Secondo i ricercatori, in un contesto di surriscaldamento ambientale non favorevole e in sette anni certo crescente, la situazione potrebbe essere critica, visto che “già nel 2017 e, ancora più nel 2018-2019, il mantenimento del manto nevoso si è rivelato un problema sotto i 2400 metri s.l.m.; oltre il 20% delle località sciistiche (666) non ha potuto usufruire dei 30 cm utili e necessari per gli sport invernali nei tre mesi canonici”.
Certo, si può ricorrere all’innevamento artificiale, ma a questo punto, ci si deve chiedere anche se i bacini idrici sono sufficienti e se no quanti altri se ne dovranno costruire e in che condizioni e con quali criteri, visto già il forte impatto umano sulle Alpi (ecosistema già di per sé in sofferenza a causa dei cambiamenti climatici e il global warming).
C’è poi da domandarsi se il fabbisogno non sia eccessivo rispetto alla capacità naturale dell’ecosistema alpino e quanta energia sarà necessaria: “All’acqua andrà accoppiata l’energia per produrre l’innevamento con costi che, secondo il WWF, sarebbero compresi tra 135.000 e 140.000/€ per ettaro di pista (600 GWh), da spalmare su migliaia di km. Le soluzioni adottate saranno sostenibili se sapranno integrare, diffusamente, solare, fotovoltaico, biomasse, geo-termico ed elettrico. Piste e riforestazione dovranno peraltro accoppiarsi sistematicamente e già da ora”.
Vale la pena ricordare che agli attuali ritmi di consumo di risorse naturali e di suolo, secondo il Rapporto dell’IPCC del 2018, entro il 2030 l’aumento della temperatura media globale sarà superiore agli 1,5 °C, ritenuti la soglia massima di sicurezza per avere effetti contenuti e gestibili, seppure con grandi spese di denaro e risorse.
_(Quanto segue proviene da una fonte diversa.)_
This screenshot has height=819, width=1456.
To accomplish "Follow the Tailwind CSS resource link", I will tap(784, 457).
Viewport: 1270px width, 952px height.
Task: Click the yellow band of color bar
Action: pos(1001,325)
Entro il 2030, in base a stime dello Swiss Glacier Monitoring Network dell’Eth, gran parte dei ghiacciai delle Alpi centrali e orientali potrebbero scomparire del tutto in estate.
Uno studio del Cipra è più chiaro al riguardo: “Se le emissioni di gas serra continueranno senza limiti, entro i prossimi 20 anni il turismo invernale nelle regioni alpine di media altitudine potrebbe scomparire quasi completamente. In questa lista rossa si trovano anche importanti stazioni turistiche, come “Les Portes du Soleil” nel Vallese/Alta Savoia, Kitzbühel in Tirolo o Kranjska Gora in Slovenia. Entro 30 anni il turismo invernale potrebbe perdere le sue basi anche al di sopra dei 1500 metri e nelle aree glaciali”.
I rifiuti
Non meno rilevante è lo sviluppo di un “Piano Rifiuti” dedicato alla manifestazione: un piano “consapevole e responsabile”, che consentirà di “offrire servizi, secondo regole di comportamento, prevedendo sanzioni adeguate per le deviazioni verso 100% del riciclo e 90% del riuso per il packaging, bandendo strumenti monouso per cibi/bevande, azzerando sostanze come l’ammoniaca per il ciclo del ghiaccio”.
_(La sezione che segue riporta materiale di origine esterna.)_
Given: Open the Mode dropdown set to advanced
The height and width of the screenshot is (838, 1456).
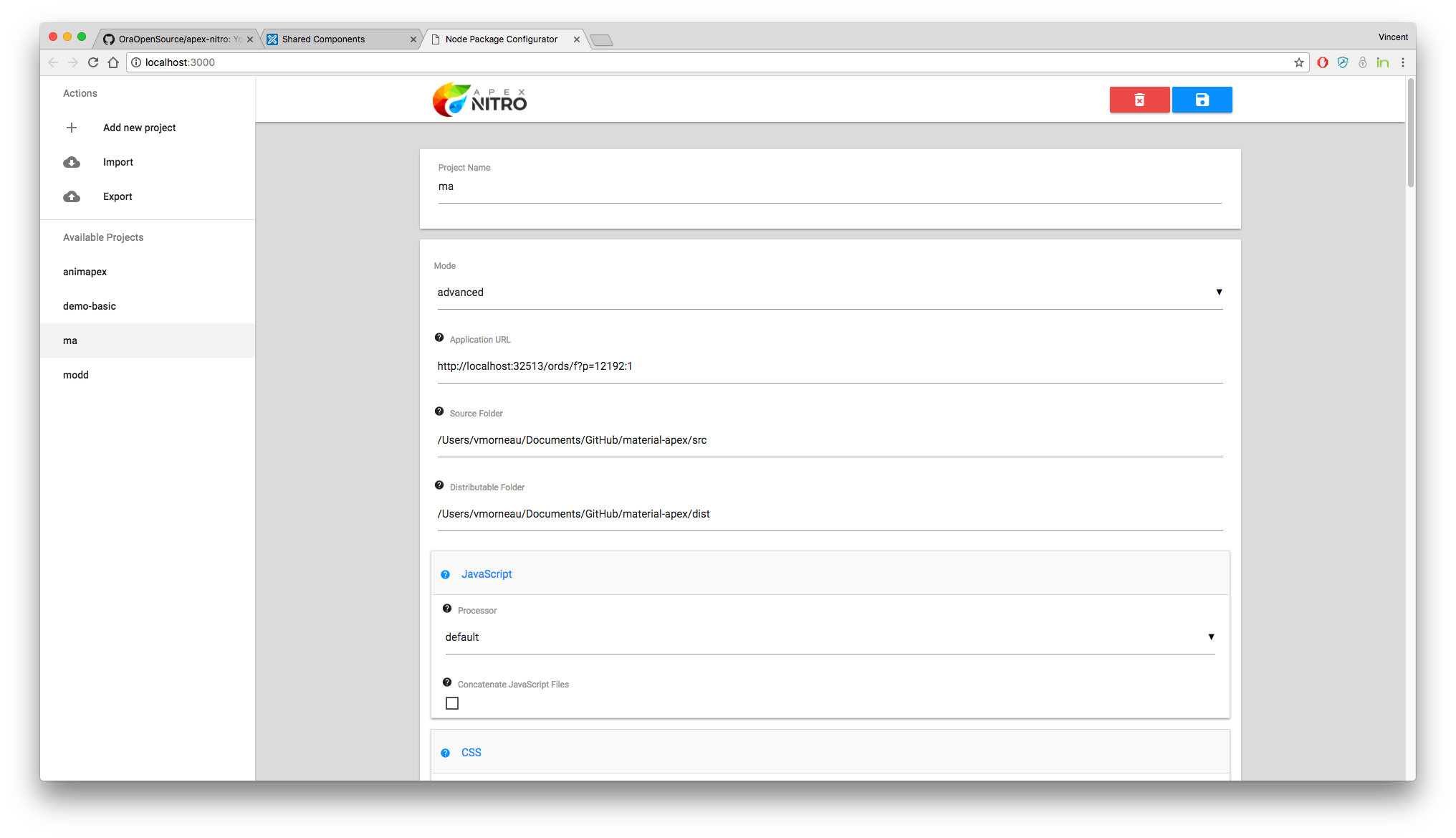Looking at the screenshot, I should click(x=829, y=292).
A coordinare e vigilare le associazioni sportive e no-profit, coordinate dalle Pro-Loco e dai Consorzi e Comunità Montane, che “dovranno assumere ruolo determinante nell’orientare, informare, educare, guidare e offrire servizi ad un pubblico eterogeneo, quest’ultimo probabilmente senza la necessaria esperienza o conoscenza dei luoghi”.